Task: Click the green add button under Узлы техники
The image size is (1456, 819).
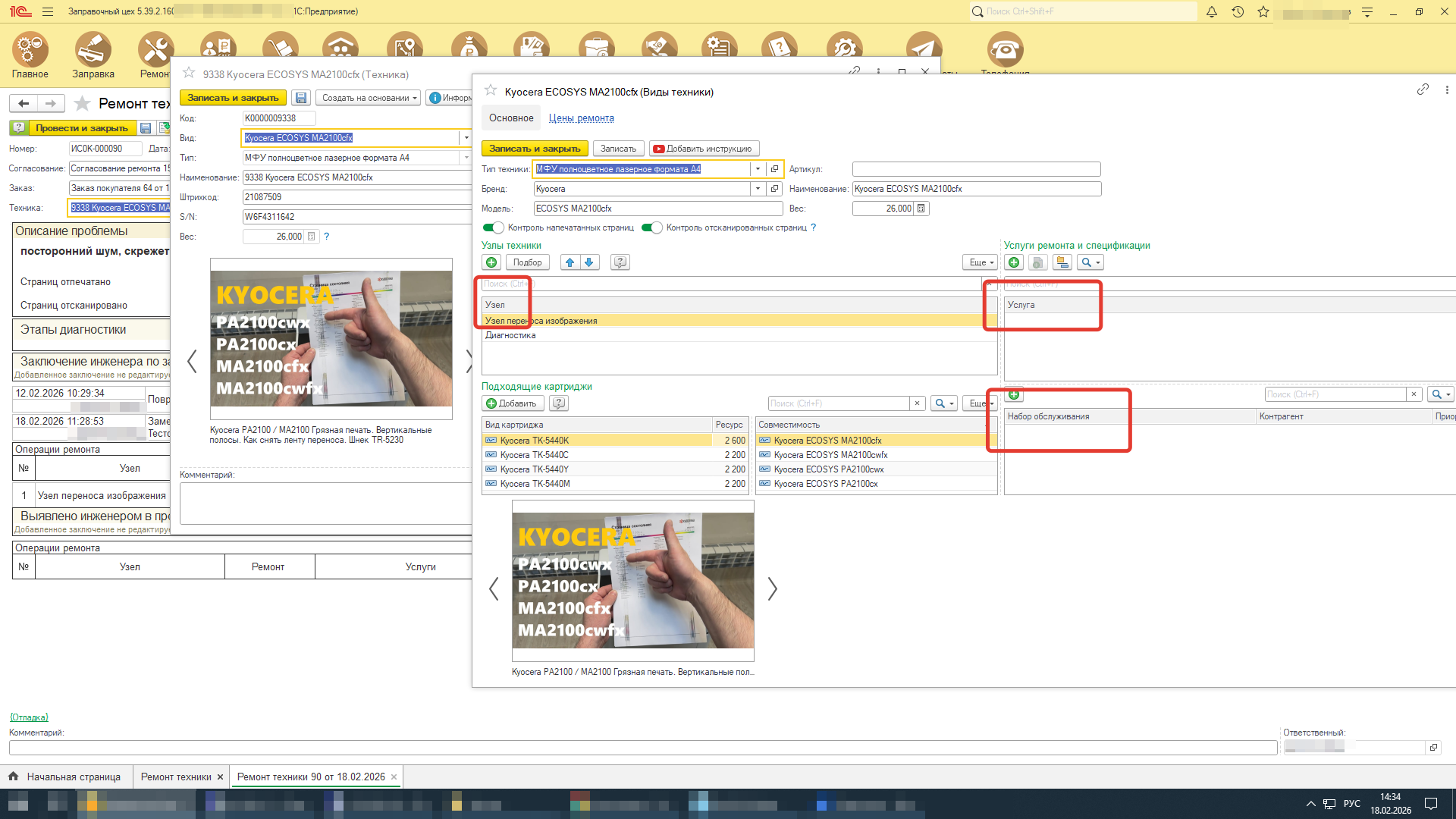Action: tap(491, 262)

::::

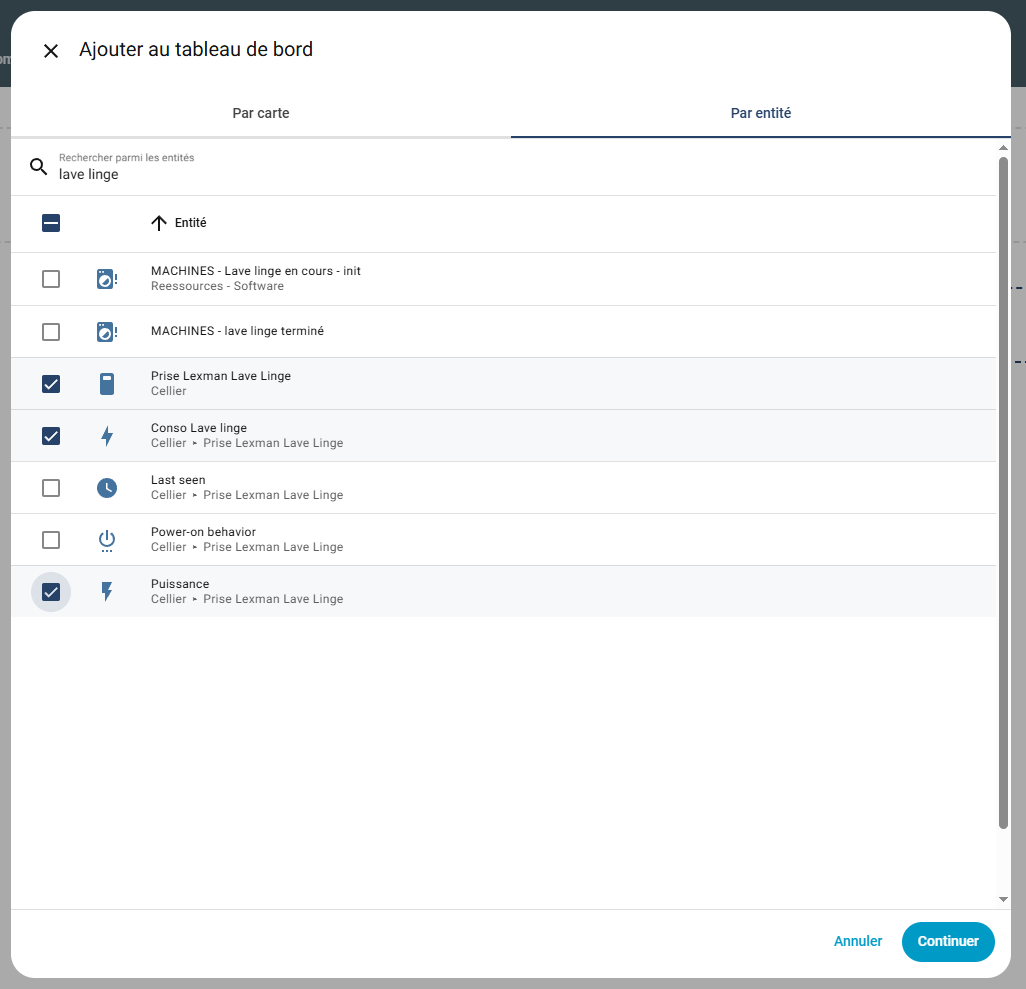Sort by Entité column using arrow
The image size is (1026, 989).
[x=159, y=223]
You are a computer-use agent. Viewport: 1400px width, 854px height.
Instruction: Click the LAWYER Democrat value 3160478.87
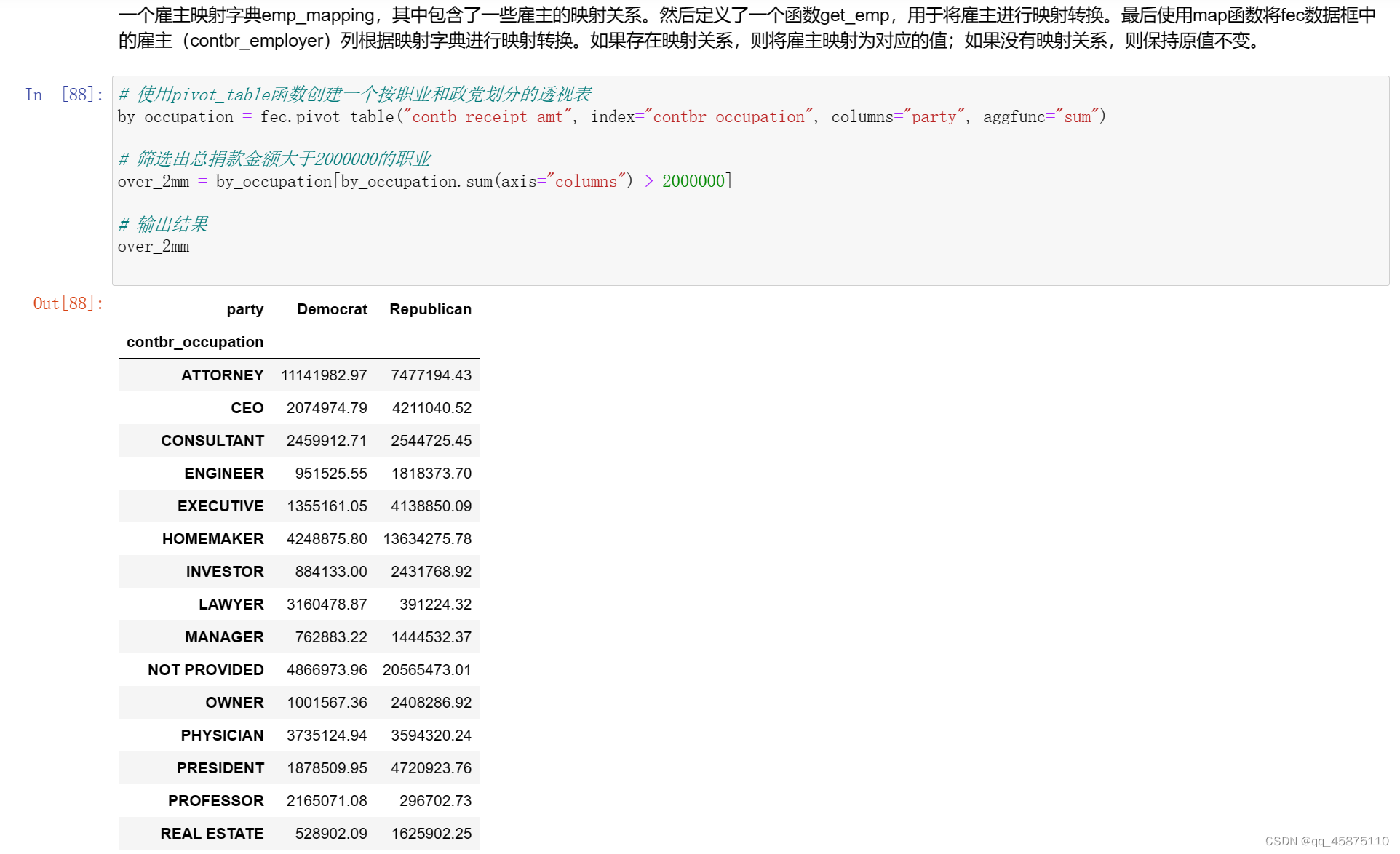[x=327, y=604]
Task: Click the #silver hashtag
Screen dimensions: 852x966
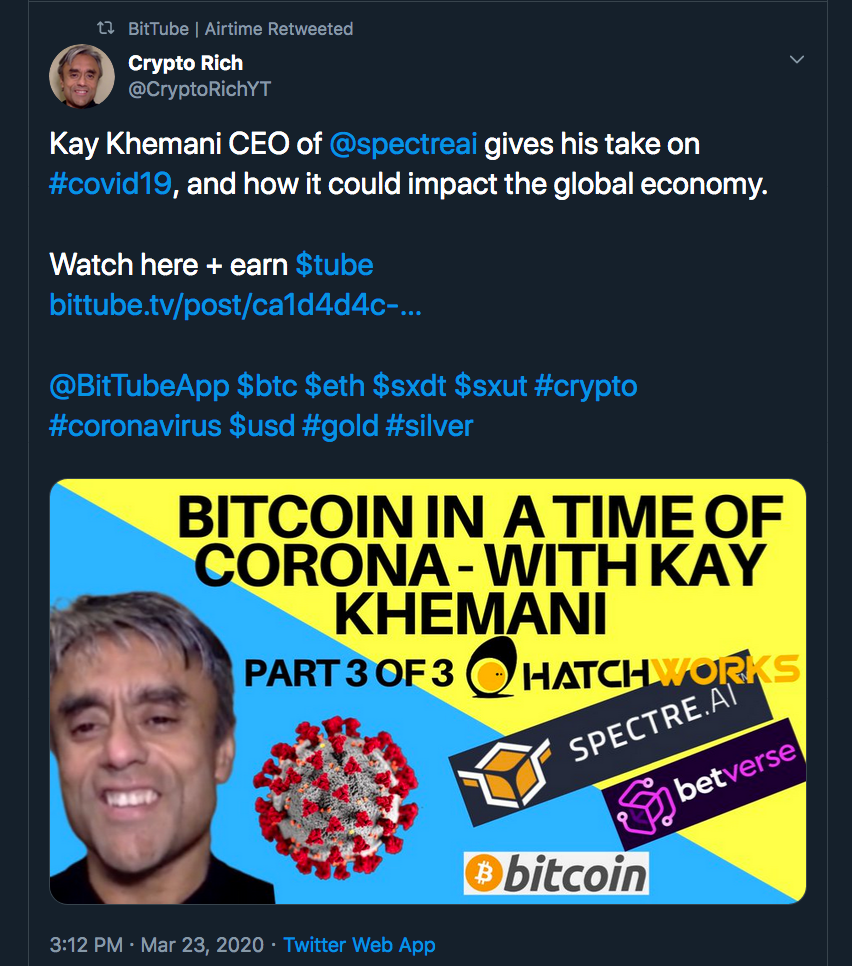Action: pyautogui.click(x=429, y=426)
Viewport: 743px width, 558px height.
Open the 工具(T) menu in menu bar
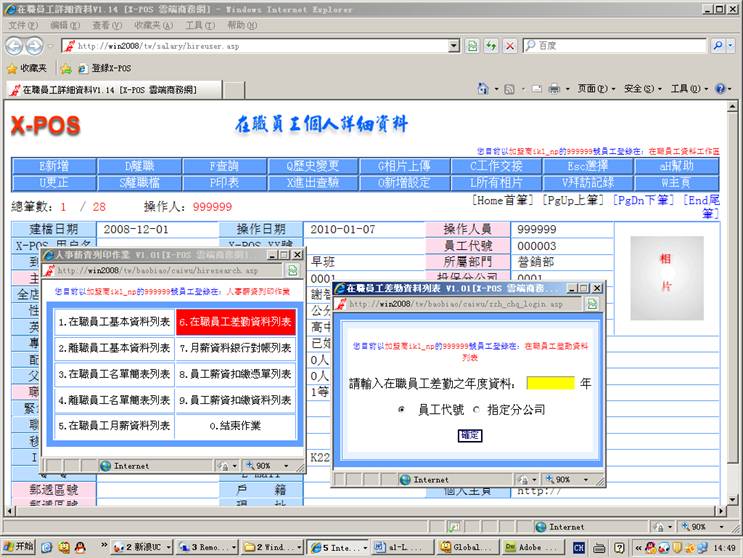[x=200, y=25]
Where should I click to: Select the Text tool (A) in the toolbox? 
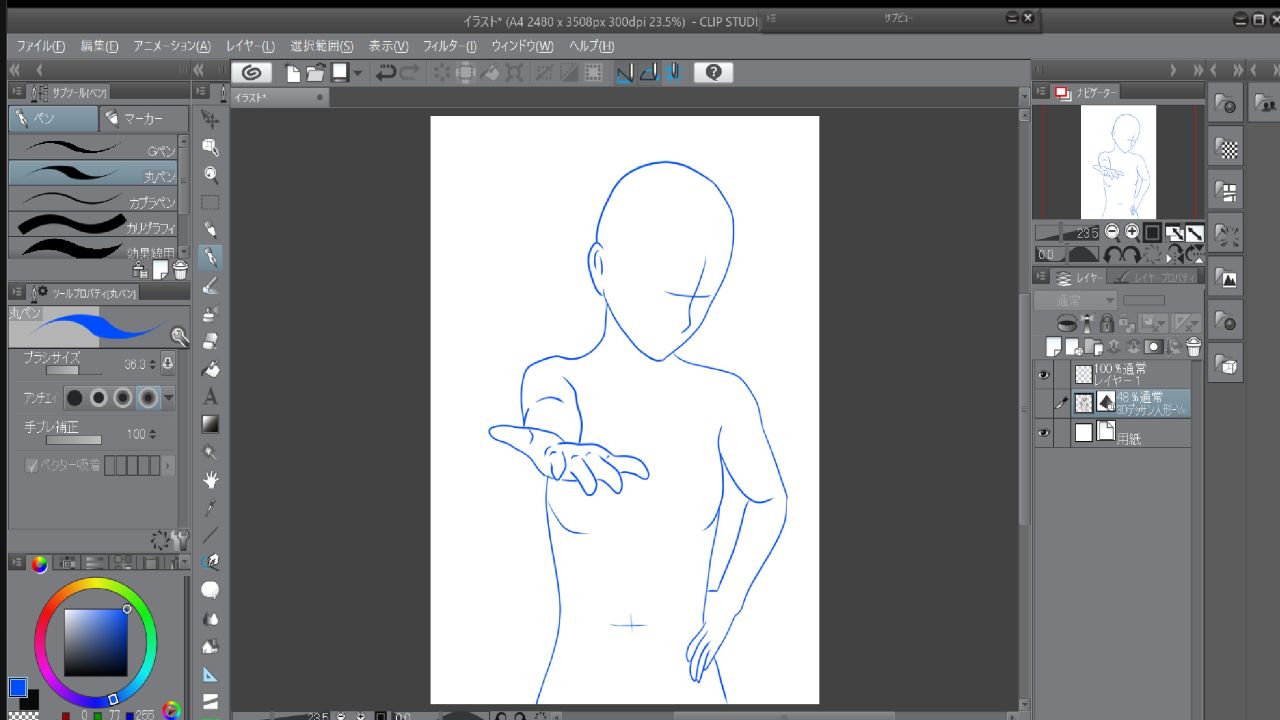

::::

• TASK TO COMPLETE:
Switch "Viewport" to "Window" in everything from the line with "Sort by Entité column using arrow" down to the line with "Where should I" in the listing, and give those lines again with nothing else changed. Leave the pictures out of your answer.

• TASK OUTPUT:
Sort by Entité column using arrow
The image size is (1026, 989).
[x=159, y=223]
You are a computer-use agent. Window: 1400px width, 854px height.
Instruction: Click the LAWYER Democrat value 3160478.87
[x=327, y=604]
Task: Click the #silver hashtag
Screen dimensions: 852x966
Action: pyautogui.click(x=429, y=426)
Window: 743px width, 558px height.
Open the 工具(T) menu in menu bar
[x=200, y=25]
Where should I click to: Select the Text tool (A) in the toolbox? 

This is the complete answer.